SULAWESI TENGGARA — James Giovansanti bukanlah pengemudi biasa. Pria asal Staten Island ini mengemudikan sebuah mobil pikap yang nyaris menjadi pemandangan sehari-hari di jalanan karena aksinya yang kerap melanggar aturan. Sejak awal 2022, namanya tercatat dalam sistem tilang NYPD sebanyak 547 kali, menjadikannya figur paling sering ditilang di luar jajaran kriminal berat.

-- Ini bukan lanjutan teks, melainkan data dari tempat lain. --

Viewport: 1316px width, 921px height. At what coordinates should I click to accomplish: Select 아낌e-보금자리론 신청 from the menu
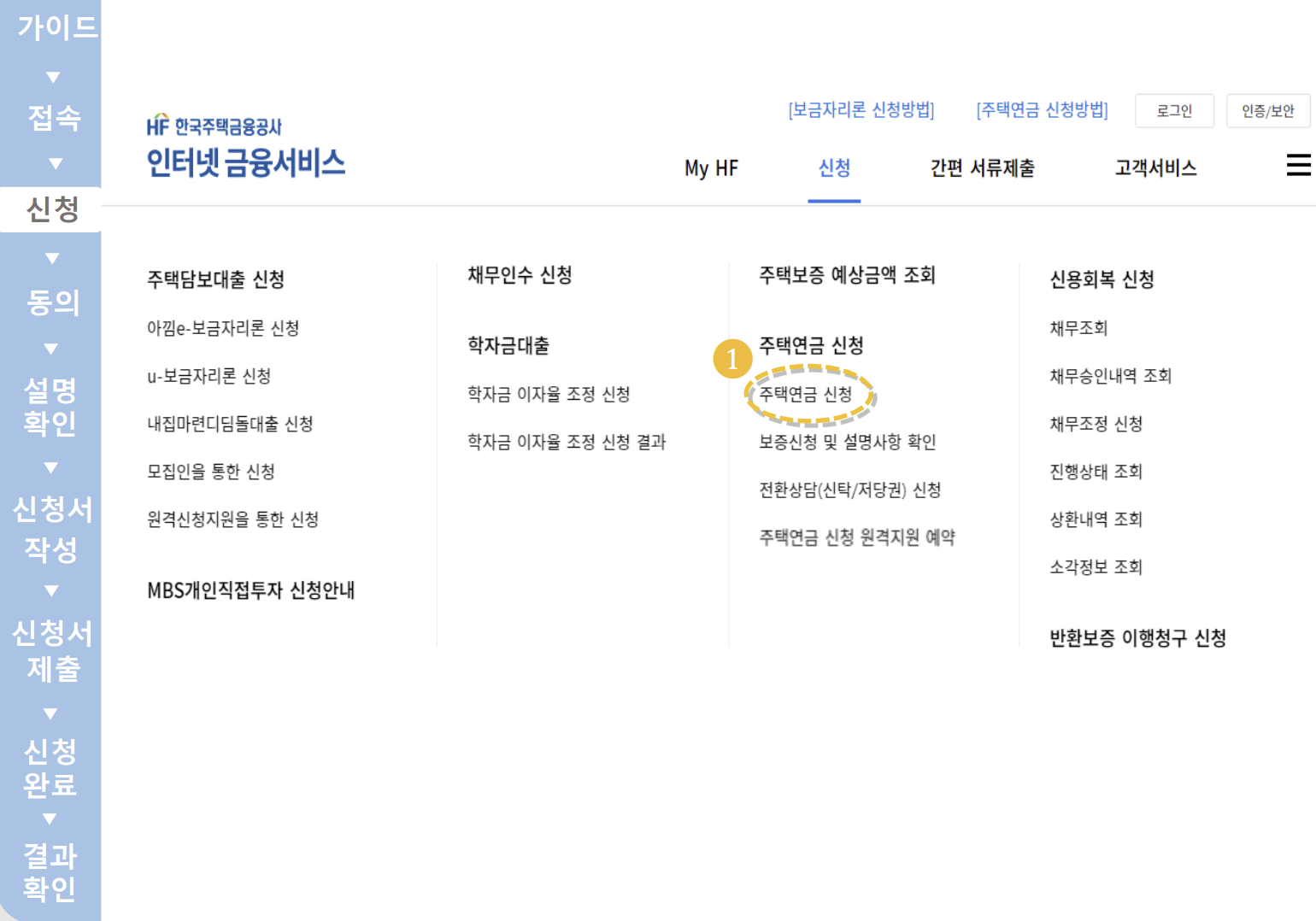tap(223, 328)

Pelanggaran yang dilakukannya tergolong ekstrem. Data internal kepolisian menyebutkan, sebagian besar tilang dikeluarkan karena kecepatan tinggi di zona sekolah dan aksi menerobos lampu merah yang membahayakan pengguna jalan lain. Namun, yang paling menarik perhatian adalah statusnya sebagai anggota NYPD sendiri.
Rekor 547 pelanggaran sejak 2022 berarti rata-rata Giovansanti melanggar hampir setiap dua hari sekali. Lokasi pelanggaran paling dominan adalah kawasan sekolah di Staten Island, di mana batas kecepatan rendah kerap ia abaikan. Tak hanya itu, aksi menerobos lampu merah juga menjadi kebiasaan yang terekam kamera tilang elektronik.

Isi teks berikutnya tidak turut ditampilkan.